A large part of that consideration was this: Professionally (and personally), I've had the great luck to walk through open doors one after the other -- but a tremendous amount of my energy has been spent on how to do my best in the room I'm in, which is fabulous and important, but which hasn't given me a lot of time to think about what might be behind those other doors, and how to find the keys. 

Because I am 35 years old and the boss of me, and because neither of my kids wear diapers any more, I am giving myself permission to think about it. Thus it has come to pass that for the first time in many a year, I have left a job without having another one lined up. It is utterly terrifying but also exhilirating. With friendship and joy I said goodbye to a fabulous bunch of colleagues whom I wish only the greatest success (and they don't need my wishes to get it, trust me), and I'm ready to see what's next.  

I need a new position. Or maybe a couple jobs, or consultancies? Or maybe some additional education in a field related to but different from the one I have been working in? Can I do that and still work and still be a mom? Do I even want to? What is most important to me right now? 

Crap. InspiroBot has put its finger on my deepest insecurity about my new life phase. It's cool, this is just a random meme generator, this doesn't mean anything. It doesn't KNOW things. I'm not gonna let this get to me. Pff. Bots.   ...    *hides in closet* . 
All of these questions and life-models are now officially, as of today, under exploration.  I need to do some budget, schedule and activity reshuffling to make sure that we start living way more cheaply (because for now I'm living on savings) but also continue to also offer our kids (and ourselves) an interesting and stimulating life. Basically, I'm project managing a readjustment of my personal operations, but this time I get to start at the outcome level: What do I want? What do we need? 

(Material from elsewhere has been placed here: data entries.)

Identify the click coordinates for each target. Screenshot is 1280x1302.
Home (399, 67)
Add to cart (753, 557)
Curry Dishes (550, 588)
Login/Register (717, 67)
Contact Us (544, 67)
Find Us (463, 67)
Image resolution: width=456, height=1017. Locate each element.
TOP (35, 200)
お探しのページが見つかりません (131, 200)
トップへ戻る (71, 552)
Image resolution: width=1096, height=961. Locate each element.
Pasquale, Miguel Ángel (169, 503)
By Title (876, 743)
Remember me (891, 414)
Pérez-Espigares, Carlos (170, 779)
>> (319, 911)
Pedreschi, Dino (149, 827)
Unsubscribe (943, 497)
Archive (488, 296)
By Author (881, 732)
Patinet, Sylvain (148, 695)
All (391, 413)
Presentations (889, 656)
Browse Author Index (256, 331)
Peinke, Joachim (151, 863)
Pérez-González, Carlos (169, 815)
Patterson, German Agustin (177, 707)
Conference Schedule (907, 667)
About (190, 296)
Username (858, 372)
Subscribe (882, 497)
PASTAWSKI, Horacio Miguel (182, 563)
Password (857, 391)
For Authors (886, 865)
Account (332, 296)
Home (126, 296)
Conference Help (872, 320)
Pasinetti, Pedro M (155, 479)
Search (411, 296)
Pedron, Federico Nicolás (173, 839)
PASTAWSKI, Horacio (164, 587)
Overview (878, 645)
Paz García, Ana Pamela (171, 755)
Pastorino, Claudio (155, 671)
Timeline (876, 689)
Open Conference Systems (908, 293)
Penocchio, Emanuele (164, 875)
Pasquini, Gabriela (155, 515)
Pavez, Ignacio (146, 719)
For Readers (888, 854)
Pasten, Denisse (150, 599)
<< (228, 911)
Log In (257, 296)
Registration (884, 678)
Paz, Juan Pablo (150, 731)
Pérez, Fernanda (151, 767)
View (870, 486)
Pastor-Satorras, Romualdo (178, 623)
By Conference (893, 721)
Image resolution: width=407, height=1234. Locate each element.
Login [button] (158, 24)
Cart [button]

My eyes are open for new prospects, and meanwhile I need to do a bunch of research and have a lot of conversations with clever, wonderful people I look up to. I also need to take a deep breath and a deep look inside myself and figure out how I should best balance a lot of competing personal priorities. 

LIke everyone else, I get caught up at work and in projects, and everything else kind of falls away. This makes me a great team member (and you can find my LinkedIn here...just kidding), but sometimes it means I forget that I love to blog and experience art and take long walks and sit under a tree and stare into space for a minute.  

Having time for that other stuff while working and raising children is luxurious, and I know it's not possible to have all the things at the same time. But if I could make some time and mental space for a few more of these finer, funner things, no matter what I do career-wise, I think it will be a life better lived. So I'm going to try to use this self-imposed down time to really, really think about it. 

Not to worry though. 

I promise I will NOT be using this space to set personal goals and indicators and mark achievements or any of that, because there is nothing more tiresome than using social media as a space for accountability or personal growth when it was clearly designed for sharing videos of floating hedgehogs or whatever. I am merely explaining all this as a basic framework for the stories about my children's antics and my general personal disarray that are to follow. 

And on that note, I literally have a laundry list of ish to do. Happy Tuesday and if you have read this far, gold stickers and gratitude!